Coli, A, Di Giorgio, A, Castri, F, Destito, C, Marin, AW, Bigotti, G
Pathology, research and practice. 2010;(1):59-65
Abstract
Reports about adrenocortical carcinomas (AC) mixed with sarcomatous areas are very rare. The terminology and pathogenesis of such biphasic tumors remain controversial. Herein, we report a case of sarcomatoid carcinoma of the adrenal gland in a 75-year-old woman who presented with left abdominal pain of one month's standing. The results of abdominal ultrasonography and computed tomography (CT) showed the presence of a large heterogeneous adrenal mass. A left adrenalectomy and complete splenectomy were performed. Histologically, the neoplasm showed areas of adrenocortical carcinoma and areas of sarcomatoid spindle cell proliferation.
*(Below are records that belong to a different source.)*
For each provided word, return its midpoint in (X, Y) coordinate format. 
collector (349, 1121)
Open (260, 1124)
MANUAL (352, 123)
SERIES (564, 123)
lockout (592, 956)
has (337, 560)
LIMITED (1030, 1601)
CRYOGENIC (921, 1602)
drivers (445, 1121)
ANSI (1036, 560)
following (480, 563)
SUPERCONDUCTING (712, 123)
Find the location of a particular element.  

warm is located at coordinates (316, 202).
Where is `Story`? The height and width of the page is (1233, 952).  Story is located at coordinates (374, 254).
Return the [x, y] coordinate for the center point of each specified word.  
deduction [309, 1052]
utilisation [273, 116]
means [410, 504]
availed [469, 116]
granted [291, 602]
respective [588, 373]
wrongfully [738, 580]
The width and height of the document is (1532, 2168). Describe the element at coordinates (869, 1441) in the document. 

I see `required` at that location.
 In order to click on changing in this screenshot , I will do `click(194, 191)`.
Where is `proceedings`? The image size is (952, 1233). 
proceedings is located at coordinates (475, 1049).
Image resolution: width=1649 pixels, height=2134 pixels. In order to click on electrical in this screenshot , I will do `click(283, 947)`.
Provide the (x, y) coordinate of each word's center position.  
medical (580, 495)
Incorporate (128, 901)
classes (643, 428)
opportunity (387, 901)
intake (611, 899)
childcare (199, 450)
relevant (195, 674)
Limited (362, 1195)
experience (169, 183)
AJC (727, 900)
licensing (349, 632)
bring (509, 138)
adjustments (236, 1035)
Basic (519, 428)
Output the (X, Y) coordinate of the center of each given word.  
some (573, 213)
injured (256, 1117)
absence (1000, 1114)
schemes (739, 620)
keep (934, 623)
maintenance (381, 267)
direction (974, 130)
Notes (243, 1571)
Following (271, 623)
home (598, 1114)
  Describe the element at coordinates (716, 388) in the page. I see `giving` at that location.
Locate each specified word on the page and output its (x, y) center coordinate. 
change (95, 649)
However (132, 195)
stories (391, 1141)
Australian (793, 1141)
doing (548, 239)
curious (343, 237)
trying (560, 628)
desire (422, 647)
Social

When examined immunohistochemically, the carcinomatous cells stained positively for S-100 protein, Melan-A protein, and neuron-specific enolase (NSE), and focally for vimentin and the cytokeratin marker MNF 116. Also, the carcinomatous cells were immunoreactive to the monoclonal antibody HMB-45. The sarcomatous component expressed vimentin, as well as other smooth and skeletal muscle markers. Liver metastases appeared 3 months postoperatively. Twelve months after removal of the primary tumor, the patient died of her disease. To the best of our knowledge, only seven cases of adrenal sarcomatoid carcinoma have been reported in the medical literature. We review the reported cases according to the 2004 classification of the World Health Organization (WHO) of lung tumors, and highlight the histogenesis, diagnosis, and clinical course of this very aggressive tumor.